Friday, April 23, 2010
The Wind In The Willows
This book belongs to Lori. I believe it originally belonged to her grandfather, from whom she inherited a small shelf of hardcover books that included, remarkably, given that her grandparents were farmers living in an isolated portion of North Central New York State, a first edition hardcover of Lolita.
We visited the old homestead a few years back. It was in autumn, and Lori had connected with the couple that had purchased her family's "camp" on a lake near Watertown. She spent many of her summers at the camp and most of her fondest childhood memories are located there. We rented it for a long weekend and while we were in town we drove over to Rossi, the farming hamlet her grandparents once lived in and where her mother was raised. Her mother was a Turnbull. We found lots of old Turnbull gravestones in the little cemetery there.
To get to the farm, you drive along a river, over a little bridge and up a hill. On the right stands an enormous old barn, probably fifty feet high, leaning slightly, which we have been told was purchased out of a Sears and Roebuck catalog. To the left, the little farmhouse, now empty, sits atop a little hillock. We climbed up and circled the vacant structure several times, peeking here and there through the dirty windows. Lori recognized a few aging pieces of furniture that still sat unused in various rooms. Apparently the farm had been sold years ago to someone who owned adjoining land. They had no use for the house, so they let it go. They still seemed to be using the barn, though.
Anyhow, this is not a first edition of Wind in the Willows. It seems to have been printed in 1913. I think it is a second edition. It has a beautiful cover, which you can sort of see behind the computer glare in the photo. A frog in a straw hat and a white linen suit sits atop a stump beside a river, smoking a cigar through a long ivory stem, a very self-satisfied look on his face. What appear to be a mole and a rat row past in a little boat. The rat is looking in toward the shore. An otter in jeans, white shirt and suspenders stands on the bank, his right arm on the shoulder of a seated fox in a yellow and red plaid shirt. The otter appears to be waving to the mole and the rat, while the fox seems to be pointing his finger at the frog, his head is slightly upturned in that direction. He is smiling.
I am sure these are all famous characters from the book, but I wouldn't know. I haven't read it. Maybe I will. Maybe. I. Will.
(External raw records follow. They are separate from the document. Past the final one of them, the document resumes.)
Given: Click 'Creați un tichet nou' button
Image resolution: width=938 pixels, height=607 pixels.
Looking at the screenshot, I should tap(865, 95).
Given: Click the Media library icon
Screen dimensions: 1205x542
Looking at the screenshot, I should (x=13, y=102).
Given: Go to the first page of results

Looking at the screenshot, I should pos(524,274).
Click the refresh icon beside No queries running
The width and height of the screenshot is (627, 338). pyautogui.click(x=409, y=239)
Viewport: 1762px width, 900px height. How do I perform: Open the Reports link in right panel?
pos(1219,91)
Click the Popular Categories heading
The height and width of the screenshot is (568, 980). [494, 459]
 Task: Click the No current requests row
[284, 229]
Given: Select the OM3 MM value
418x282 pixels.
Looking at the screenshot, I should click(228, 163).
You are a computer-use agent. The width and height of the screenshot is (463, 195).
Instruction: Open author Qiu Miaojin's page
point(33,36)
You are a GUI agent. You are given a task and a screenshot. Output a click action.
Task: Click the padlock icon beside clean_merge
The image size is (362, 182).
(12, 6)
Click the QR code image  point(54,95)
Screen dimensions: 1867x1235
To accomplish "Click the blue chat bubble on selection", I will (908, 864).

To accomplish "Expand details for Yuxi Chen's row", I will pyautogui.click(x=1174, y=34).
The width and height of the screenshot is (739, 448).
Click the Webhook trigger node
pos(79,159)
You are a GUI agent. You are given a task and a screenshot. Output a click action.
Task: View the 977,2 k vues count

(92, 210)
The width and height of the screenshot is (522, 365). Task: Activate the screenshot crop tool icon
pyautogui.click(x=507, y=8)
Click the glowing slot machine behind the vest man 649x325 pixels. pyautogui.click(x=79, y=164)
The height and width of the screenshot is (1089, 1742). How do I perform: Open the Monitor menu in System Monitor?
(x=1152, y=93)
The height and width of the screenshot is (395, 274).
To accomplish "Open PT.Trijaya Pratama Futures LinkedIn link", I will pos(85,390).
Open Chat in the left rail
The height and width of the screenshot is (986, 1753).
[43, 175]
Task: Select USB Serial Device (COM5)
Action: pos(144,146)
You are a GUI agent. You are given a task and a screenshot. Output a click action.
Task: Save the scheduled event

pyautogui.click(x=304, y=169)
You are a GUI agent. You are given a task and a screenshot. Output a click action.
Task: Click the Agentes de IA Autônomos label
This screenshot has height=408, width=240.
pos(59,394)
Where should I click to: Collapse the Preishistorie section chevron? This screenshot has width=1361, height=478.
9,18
from The Wind in the Willows
THE RIVER BANK
The Mole had been working very hard all the morning, spring- cleaning his little home. First with brooms, then with dusters; then on ladders and steps and chairs, with a brush and a pail of whitewash; till he had dust in his throat and eyes, and splashes of whitewash all over his black fur, and an aching back and weary arms. Spring was moving in the air above and in the earth below and around him, penetrating even his dark and lowly little house with its spirit of divine discontent and longing. It was small wonder, then, that he suddenly flung down his brush on the floor, said `Bother!' and `O blow!' and also `Hang spring-cleaning!' and bolted out of the house without even waiting to put on his coat. Something up above was calling him imperiously, and he made for the steep little tunnel which answered in his case to the gravelled carriage-drive owned by animals whose residences are nearer to the sun and air. So he scraped and scratched and scrabbled and scrooged and then he scrooged again and scrabbled and scratched and scraped, working busily with his little paws and muttering to himself, `Up we go! Up we go!' till at last, pop! his snout came out into the sunlight, and he found himself rolling in the warm grass of a great meadow.